- Exercise task:
Reproduce the blog post below about living life while single, word for word, in full.
***** Article *****
No matter what we do in life, we can’t hit pause! Life marches mercilessly forward and we have no choice but to go with that flow! It’s how God designed it and it’s brilliant. I could trap myself in a singular view of life by remaining focused on how my need to be with someone is not being met, or I can live my life while I’m in this single state. Sure… it can suck at times, but there’s more to my life than my singleness. The point here is understanding that I have no choice in the matter! I could manufacture a life that I want I suppose, and maybe it would work out for me, but chances are that it would not. It would likely not because it did not occur as it should have. I’ve tried to force many things in my life and every single one of them has failed! Every single one! I’m done with that and so, while it hurts sometimes to be single, I would rather suffer that feeling than suffer the pain of further rejection or loss because I’ve compromised myself or manipulated someone else. I am who I am! I am who God created me to be and so I choose to do the one thing that God gave me to do… I’m living life! I’m not focused on what I have not yet realized, I’m focused on learning what I do not yet know and I live with an optimism for what today will bring. It may bring some reminder of my singleness, but it may also bring an opportunity to learn something new or, if I’m lucky the Woman I am to share my life with. The point is… I’m not going to dwell on it and I think that’s the point of the statement above.

Ok… tough question time.

Writing a blog for the world to read, I’ve received many kind emails from lovely people who say “how can you be single” or “you won’t be available long” and yet… I remain single.  Before you jump to a conclusion, I’m not going to “boo hoo” about why I’m single; but a friend of mine wrote me to ask me how I deal with my singleness when my awareness of being single becomes acute. I think it’s a good question to consider in the face of the original statement “It was one of the best days of my life, a day during which I lived my life and didn’t think about it at all.”
***** Dataset excerpt *****
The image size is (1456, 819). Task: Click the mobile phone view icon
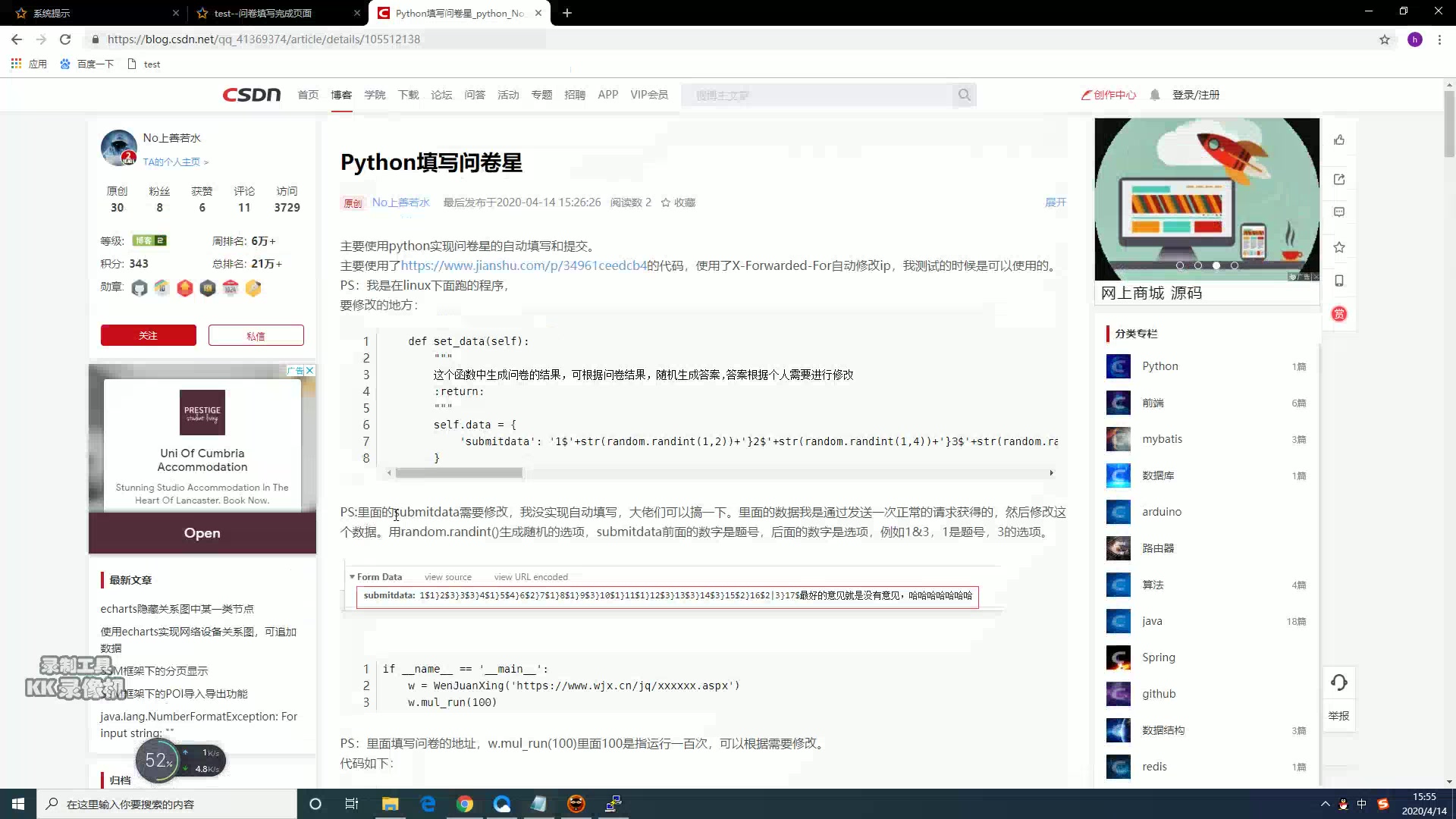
*****
- Exercise response:
No matter what we do in life, we can’t hit pause! Life marches mercilessly forward and we have no choice but to go with that flow! It’s how God designed it and it’s brilliant. I could trap myself in a singular view of life by remaining focused on how my need to be with someone is not being met, or I can live my life while I’m in this single state. Sure… it can suck at times, but there’s more to my life than my singleness. The point here is understanding that I have no choice in the matter! I could manufacture a life that I want I suppose, and maybe it would work out for me, but chances are that it would not. It would likely not because it did not occur as it should have. I’ve tried to force many things in my life and every single one of them has failed! Every single one! I’m done with that and so, while it hurts sometimes to be single, I would rather suffer that feeling than suffer the pain of further rejection or loss because I’ve compromised myself or manipulated someone else. I am who I am! I am who God created me to be and so I choose to do the one thing that God gave me to do… I’m living life! I’m not focused on what I have not yet realized, I’m focused on learning what I do not yet know and I live with an optimism for what today will bring. It may bring some reminder of my singleness, but it may also bring an opportunity to learn something new or, if I’m lucky the Woman I am to share my life with. The point is… I’m not going to dwell on it and I think that’s the point of the statement above.

Ok… tough question time.

Writing a blog for the world to read, I’ve received many kind emails from lovely people who say “how can you be single” or “you won’t be available long” and yet… I remain single.  Before you jump to a conclusion, I’m not going to “boo hoo” about why I’m single; but a friend of mine wrote me to ask me how I deal with my singleness when my awareness of being single becomes acute. I think it’s a good question to consider in the face of the original statement “It was one of the best days of my life, a day during which I lived my life and didn’t think about it at all.”